Mary's Notes, May 2, 2007

Mary's Notes, May 2, 2007

The barbershop atmosphere continued after we recorded our Ralph Ellison show last night. Chris followed Arnold Rampersad to the Harvard Book Store for a reading and Q & A co-sponsored by Skip (Henry Louis) Gates and the W. E. B. DuBois Institute at Harvard. Stars and up-and-comers among Af-Am scholars were out in force, including Gates; the literature buff Werner Sollars (who did a book on Ellison’s worst enemy, Amiri Baraka); the philosopher of “We Who Are Black,” Tommie Shelby; Harvard Law professor Randy Kennedy; Adam Bradley from Claremont College who emerged as one of the stars on our Ellison show; and Dell Hamilton of the DuBois Institute.

Here’s Chris’s report:

Chris’s Post-Game Analysis

The nuances of feeling and angles of analysis around Ellison — and shadings of emphasis around blackness — would fill volumes. Among the tensions in the near or far background at the Harvard Book Store were Ralph Ellison’s personal distaste for W. E. B. DuBois, who was a Communist by the time Ellison arrived in New York. Ellison was personally wary of the young Skip Gates at Yale in the Seventies. To many black people and scholars, it matters that the admired scholar Rampersad is a Trinidadian — from the Caribbean rim that Ellison pointedly excluded (with Africa) from his interest in Negro America.

In the bookstore as in our studio, Rampersad granted that he didn’t like Ellison much.
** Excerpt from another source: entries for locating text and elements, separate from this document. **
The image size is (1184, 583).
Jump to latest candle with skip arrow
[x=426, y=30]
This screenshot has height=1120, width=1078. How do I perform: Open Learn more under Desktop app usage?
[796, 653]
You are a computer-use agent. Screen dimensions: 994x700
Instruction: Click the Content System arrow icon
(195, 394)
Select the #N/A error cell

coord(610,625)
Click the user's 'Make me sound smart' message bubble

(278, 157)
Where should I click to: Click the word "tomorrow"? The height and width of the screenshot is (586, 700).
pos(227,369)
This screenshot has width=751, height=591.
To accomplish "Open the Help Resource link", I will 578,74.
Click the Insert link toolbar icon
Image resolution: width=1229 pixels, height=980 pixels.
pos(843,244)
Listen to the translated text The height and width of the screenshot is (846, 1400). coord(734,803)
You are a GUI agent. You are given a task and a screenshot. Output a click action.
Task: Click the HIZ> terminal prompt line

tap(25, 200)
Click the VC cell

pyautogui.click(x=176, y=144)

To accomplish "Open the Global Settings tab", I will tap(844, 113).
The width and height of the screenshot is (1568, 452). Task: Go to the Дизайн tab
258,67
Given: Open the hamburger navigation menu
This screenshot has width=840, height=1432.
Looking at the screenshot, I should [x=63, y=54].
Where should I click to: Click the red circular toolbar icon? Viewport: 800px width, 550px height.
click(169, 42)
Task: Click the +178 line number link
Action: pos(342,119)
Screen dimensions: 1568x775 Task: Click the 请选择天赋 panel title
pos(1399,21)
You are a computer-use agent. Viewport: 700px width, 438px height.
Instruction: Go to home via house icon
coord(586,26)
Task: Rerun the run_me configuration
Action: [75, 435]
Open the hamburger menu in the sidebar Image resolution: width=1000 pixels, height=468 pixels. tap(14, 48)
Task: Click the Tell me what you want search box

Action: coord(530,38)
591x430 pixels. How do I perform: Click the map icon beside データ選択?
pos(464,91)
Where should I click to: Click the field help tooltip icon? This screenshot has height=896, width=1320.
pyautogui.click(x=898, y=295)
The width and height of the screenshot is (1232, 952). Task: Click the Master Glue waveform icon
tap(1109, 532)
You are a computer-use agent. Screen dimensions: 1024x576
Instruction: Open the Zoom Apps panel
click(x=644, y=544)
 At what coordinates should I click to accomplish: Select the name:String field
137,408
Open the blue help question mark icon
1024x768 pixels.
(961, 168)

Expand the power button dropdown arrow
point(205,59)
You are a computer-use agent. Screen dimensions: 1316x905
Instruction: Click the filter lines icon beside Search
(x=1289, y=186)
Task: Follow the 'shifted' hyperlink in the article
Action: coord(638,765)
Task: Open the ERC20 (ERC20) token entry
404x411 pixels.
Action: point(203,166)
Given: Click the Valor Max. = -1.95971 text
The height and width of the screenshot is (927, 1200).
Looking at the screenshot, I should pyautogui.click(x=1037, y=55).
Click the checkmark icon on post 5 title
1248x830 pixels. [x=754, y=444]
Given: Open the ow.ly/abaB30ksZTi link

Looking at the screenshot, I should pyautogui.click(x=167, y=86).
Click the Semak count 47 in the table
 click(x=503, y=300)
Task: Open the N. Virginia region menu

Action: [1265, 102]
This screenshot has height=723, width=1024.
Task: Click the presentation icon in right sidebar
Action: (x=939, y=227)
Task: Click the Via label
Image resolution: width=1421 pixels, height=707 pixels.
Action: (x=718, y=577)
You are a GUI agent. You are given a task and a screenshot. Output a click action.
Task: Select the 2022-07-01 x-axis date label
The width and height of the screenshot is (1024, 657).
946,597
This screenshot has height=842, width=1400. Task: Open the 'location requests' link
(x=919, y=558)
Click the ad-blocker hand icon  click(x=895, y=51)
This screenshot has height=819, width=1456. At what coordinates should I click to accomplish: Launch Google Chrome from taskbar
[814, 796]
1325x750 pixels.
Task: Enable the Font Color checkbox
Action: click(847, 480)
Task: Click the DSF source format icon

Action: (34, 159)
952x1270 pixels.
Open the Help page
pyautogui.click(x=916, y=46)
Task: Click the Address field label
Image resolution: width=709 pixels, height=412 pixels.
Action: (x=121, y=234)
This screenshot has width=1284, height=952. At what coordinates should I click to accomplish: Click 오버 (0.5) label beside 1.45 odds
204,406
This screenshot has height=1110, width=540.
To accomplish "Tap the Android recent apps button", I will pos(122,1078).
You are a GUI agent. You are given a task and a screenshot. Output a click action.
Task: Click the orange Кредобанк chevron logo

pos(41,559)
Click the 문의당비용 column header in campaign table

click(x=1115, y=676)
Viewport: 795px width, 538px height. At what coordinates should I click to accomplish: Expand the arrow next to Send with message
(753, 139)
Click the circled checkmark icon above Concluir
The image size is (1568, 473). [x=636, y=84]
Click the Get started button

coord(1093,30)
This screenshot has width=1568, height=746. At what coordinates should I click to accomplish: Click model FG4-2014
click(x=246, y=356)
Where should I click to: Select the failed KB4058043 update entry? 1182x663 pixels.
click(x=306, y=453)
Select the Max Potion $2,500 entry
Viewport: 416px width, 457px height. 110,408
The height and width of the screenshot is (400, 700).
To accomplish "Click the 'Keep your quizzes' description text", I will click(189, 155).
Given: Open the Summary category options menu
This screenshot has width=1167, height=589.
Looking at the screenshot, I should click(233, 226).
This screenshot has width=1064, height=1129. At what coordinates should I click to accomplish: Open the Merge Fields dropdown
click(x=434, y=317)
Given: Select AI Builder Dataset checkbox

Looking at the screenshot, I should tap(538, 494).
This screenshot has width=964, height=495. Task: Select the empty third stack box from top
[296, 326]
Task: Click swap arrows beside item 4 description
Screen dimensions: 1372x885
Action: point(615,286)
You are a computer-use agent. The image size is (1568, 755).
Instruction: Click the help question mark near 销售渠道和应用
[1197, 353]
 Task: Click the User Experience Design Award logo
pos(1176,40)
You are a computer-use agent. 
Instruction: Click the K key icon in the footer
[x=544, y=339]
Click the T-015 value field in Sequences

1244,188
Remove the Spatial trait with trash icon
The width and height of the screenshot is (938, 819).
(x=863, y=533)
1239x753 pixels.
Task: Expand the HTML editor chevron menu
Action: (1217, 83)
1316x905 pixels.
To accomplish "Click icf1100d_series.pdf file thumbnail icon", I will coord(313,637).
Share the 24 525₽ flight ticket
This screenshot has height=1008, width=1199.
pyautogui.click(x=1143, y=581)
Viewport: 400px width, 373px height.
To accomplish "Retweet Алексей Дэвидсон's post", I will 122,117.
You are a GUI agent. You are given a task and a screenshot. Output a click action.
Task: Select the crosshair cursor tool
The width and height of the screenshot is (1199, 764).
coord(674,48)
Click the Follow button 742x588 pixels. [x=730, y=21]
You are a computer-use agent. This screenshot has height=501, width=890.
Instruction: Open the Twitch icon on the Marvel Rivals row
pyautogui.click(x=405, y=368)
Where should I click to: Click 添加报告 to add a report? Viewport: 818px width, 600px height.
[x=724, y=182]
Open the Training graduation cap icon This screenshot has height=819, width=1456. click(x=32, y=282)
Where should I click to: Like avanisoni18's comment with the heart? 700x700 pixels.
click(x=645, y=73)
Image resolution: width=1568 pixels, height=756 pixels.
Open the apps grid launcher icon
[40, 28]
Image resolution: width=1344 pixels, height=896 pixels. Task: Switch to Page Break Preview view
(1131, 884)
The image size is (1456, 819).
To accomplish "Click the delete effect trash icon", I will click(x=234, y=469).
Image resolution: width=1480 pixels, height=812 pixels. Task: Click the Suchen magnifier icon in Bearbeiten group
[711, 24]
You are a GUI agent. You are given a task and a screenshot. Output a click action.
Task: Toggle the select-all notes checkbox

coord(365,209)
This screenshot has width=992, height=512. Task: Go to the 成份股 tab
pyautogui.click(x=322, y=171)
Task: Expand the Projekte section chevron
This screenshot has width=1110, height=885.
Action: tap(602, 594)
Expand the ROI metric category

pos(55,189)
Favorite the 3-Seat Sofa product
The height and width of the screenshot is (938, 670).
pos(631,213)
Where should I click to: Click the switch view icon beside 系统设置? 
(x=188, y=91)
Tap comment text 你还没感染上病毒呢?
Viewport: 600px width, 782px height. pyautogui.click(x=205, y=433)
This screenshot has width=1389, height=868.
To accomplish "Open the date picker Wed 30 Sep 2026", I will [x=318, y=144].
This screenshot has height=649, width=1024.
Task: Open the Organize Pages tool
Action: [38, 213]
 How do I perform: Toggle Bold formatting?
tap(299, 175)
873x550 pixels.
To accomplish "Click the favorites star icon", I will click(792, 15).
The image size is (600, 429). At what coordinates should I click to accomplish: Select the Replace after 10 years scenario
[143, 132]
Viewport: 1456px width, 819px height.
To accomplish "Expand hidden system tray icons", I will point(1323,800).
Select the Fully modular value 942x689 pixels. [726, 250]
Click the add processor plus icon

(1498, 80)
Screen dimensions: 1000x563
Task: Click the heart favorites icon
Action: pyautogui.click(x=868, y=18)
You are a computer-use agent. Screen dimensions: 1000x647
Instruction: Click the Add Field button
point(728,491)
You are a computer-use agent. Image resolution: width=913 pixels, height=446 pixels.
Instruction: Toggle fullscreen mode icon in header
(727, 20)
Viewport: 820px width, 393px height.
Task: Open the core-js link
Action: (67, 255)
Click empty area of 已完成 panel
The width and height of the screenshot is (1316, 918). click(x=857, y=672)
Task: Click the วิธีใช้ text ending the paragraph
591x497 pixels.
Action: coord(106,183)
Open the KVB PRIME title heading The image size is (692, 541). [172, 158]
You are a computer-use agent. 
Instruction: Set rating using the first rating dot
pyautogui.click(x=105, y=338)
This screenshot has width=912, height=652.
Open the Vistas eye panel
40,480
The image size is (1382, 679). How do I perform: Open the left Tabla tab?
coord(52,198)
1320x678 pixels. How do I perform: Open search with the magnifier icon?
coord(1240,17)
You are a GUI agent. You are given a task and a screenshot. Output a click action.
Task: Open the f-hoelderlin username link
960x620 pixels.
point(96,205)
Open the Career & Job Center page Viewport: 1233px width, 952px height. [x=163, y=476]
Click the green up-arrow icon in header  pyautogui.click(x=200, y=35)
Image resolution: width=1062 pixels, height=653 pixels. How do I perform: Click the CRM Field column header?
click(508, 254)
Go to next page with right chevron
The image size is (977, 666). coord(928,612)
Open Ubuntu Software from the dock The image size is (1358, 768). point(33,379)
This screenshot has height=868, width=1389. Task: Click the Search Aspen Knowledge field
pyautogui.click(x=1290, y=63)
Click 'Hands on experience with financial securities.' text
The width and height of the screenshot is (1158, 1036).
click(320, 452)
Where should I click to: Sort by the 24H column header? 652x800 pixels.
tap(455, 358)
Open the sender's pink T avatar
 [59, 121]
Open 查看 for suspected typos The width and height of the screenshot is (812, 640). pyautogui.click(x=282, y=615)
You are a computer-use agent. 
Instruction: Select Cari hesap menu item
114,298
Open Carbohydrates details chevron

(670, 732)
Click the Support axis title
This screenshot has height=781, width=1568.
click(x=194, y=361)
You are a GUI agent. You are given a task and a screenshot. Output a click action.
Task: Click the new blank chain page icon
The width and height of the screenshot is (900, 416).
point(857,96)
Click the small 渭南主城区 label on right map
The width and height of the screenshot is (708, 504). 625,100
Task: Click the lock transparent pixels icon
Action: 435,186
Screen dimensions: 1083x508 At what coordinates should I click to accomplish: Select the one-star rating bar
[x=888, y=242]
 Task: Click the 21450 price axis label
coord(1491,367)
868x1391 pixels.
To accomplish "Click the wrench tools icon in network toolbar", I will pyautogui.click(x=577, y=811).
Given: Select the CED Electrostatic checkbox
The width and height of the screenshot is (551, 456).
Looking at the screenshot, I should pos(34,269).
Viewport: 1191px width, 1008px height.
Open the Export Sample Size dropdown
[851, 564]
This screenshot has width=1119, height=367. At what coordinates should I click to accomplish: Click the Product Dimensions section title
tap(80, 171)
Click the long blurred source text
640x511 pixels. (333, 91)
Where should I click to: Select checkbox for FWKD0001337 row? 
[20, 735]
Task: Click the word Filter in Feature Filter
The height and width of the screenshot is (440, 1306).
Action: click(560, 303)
He’d had a three-year wait and then an awkward time interviewing Ralph Ellison for his biography of Ellison’s former friend Langston Hughes. It grates on Rampersad, he told us, that Ralph was so emotionally chintzy with the younger generation of writers, while Langston was generous to a fault. (Rampersad said his heart is with Langston Hughes, though his own shyness makes him more like Ralph Ellison.) It goes without saying in all of these discussions that Ralph Ellison was, is, and will stand as a god. Yet there is a palpable pleasure that Rampersad has found a way to spot some divine flaws in his character: his haughtiness especially, his use and misuse of women, his perhaps self-destructive distance from black America. There are people who’ve been waiting for this side of the story to emerge — among them Cornel West. Rampersad last night remembered West remarking when he started the Ellison project, that he would discover about Brother Ellison what T. S. Eliot learned about Matthew Arnold: “that he had no real serenity, only an impeccable demeanor.”